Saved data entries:
********************
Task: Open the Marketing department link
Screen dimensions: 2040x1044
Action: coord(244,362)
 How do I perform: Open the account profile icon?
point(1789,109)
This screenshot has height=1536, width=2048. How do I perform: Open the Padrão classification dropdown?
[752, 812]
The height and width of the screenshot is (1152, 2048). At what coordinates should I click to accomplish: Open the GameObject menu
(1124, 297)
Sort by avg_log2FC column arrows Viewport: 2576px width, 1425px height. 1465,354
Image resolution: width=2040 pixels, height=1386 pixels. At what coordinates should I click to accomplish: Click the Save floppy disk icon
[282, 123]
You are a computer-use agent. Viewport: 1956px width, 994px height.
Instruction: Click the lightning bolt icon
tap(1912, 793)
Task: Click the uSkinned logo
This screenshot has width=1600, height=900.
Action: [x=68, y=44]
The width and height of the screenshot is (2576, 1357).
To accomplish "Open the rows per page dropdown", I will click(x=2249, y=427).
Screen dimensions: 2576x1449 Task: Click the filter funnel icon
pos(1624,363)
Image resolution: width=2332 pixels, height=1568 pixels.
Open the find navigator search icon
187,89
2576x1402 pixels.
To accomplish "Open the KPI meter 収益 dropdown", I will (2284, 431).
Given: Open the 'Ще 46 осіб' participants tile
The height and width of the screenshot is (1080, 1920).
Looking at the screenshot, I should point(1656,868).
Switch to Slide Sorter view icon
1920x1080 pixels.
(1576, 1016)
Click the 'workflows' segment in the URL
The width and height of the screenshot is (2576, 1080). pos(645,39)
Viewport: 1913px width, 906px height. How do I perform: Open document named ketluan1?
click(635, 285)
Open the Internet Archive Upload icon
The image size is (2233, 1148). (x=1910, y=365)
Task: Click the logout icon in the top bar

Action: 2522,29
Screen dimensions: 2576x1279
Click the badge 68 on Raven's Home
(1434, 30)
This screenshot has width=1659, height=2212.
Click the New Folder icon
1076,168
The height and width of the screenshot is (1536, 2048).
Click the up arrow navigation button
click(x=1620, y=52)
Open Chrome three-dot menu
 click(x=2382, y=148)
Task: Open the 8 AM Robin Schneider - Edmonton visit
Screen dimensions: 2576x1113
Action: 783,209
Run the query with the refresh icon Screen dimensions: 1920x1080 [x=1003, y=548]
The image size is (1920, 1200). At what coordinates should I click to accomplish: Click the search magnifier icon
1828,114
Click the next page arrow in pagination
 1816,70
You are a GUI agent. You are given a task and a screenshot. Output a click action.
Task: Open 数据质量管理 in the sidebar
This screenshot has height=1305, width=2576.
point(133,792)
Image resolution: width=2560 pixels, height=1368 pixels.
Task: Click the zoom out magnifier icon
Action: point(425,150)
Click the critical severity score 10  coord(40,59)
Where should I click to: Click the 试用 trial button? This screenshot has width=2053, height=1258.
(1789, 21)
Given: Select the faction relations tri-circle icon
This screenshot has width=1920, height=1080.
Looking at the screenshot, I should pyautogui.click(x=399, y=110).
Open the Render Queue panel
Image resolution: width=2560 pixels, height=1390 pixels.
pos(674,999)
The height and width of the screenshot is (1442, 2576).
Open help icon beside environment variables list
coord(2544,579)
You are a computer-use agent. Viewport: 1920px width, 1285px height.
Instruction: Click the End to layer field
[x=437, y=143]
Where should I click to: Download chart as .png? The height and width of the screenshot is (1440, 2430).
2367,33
********************
- **Problem to solve**:
Copy the records above exactly as they appear.

- **Task response**:
Task: Open the Marketing department link
Screen dimensions: 2040x1044
Action: coord(244,362)
 How do I perform: Open the account profile icon?
point(1789,109)
This screenshot has height=1536, width=2048. How do I perform: Open the Padrão classification dropdown?
[752, 812]
The height and width of the screenshot is (1152, 2048). At what coordinates should I click to accomplish: Open the GameObject menu
(1124, 297)
Sort by avg_log2FC column arrows Viewport: 2576px width, 1425px height. 1465,354
Image resolution: width=2040 pixels, height=1386 pixels. At what coordinates should I click to accomplish: Click the Save floppy disk icon
[282, 123]
You are a computer-use agent. Viewport: 1956px width, 994px height.
Instruction: Click the lightning bolt icon
tap(1912, 793)
Task: Click the uSkinned logo
This screenshot has width=1600, height=900.
Action: [x=68, y=44]
The width and height of the screenshot is (2576, 1357).
To accomplish "Open the rows per page dropdown", I will click(x=2249, y=427).
Screen dimensions: 2576x1449 Task: Click the filter funnel icon
pos(1624,363)
Image resolution: width=2332 pixels, height=1568 pixels.
Open the find navigator search icon
187,89
2576x1402 pixels.
To accomplish "Open the KPI meter 収益 dropdown", I will (2284, 431).
Given: Open the 'Ще 46 осіб' participants tile
The height and width of the screenshot is (1080, 1920).
Looking at the screenshot, I should point(1656,868).
Switch to Slide Sorter view icon
1920x1080 pixels.
(1576, 1016)
Click the 'workflows' segment in the URL
The width and height of the screenshot is (2576, 1080). pos(645,39)
Viewport: 1913px width, 906px height. How do I perform: Open document named ketluan1?
click(635, 285)
Open the Internet Archive Upload icon
The image size is (2233, 1148). (x=1910, y=365)
Task: Click the logout icon in the top bar

Action: 2522,29
Screen dimensions: 2576x1279
Click the badge 68 on Raven's Home
(1434, 30)
This screenshot has width=1659, height=2212.
Click the New Folder icon
1076,168
The height and width of the screenshot is (1536, 2048).
Click the up arrow navigation button
click(x=1620, y=52)
Open Chrome three-dot menu
 click(x=2382, y=148)
Task: Open the 8 AM Robin Schneider - Edmonton visit
Screen dimensions: 2576x1113
Action: 783,209
Run the query with the refresh icon Screen dimensions: 1920x1080 [x=1003, y=548]
The image size is (1920, 1200). At what coordinates should I click to accomplish: Click the search magnifier icon
1828,114
Click the next page arrow in pagination
 1816,70
You are a GUI agent. You are given a task and a screenshot. Output a click action.
Task: Open 数据质量管理 in the sidebar
This screenshot has height=1305, width=2576.
point(133,792)
Image resolution: width=2560 pixels, height=1368 pixels.
Task: Click the zoom out magnifier icon
Action: point(425,150)
Click the critical severity score 10  coord(40,59)
Where should I click to: Click the 试用 trial button? This screenshot has width=2053, height=1258.
(1789, 21)
Given: Select the faction relations tri-circle icon
This screenshot has width=1920, height=1080.
Looking at the screenshot, I should pyautogui.click(x=399, y=110).
Open the Render Queue panel
Image resolution: width=2560 pixels, height=1390 pixels.
pos(674,999)
The height and width of the screenshot is (1442, 2576).
Open help icon beside environment variables list
coord(2544,579)
You are a computer-use agent. Viewport: 1920px width, 1285px height.
Instruction: Click the End to layer field
[x=437, y=143]
Where should I click to: Download chart as .png? The height and width of the screenshot is (1440, 2430).
2367,33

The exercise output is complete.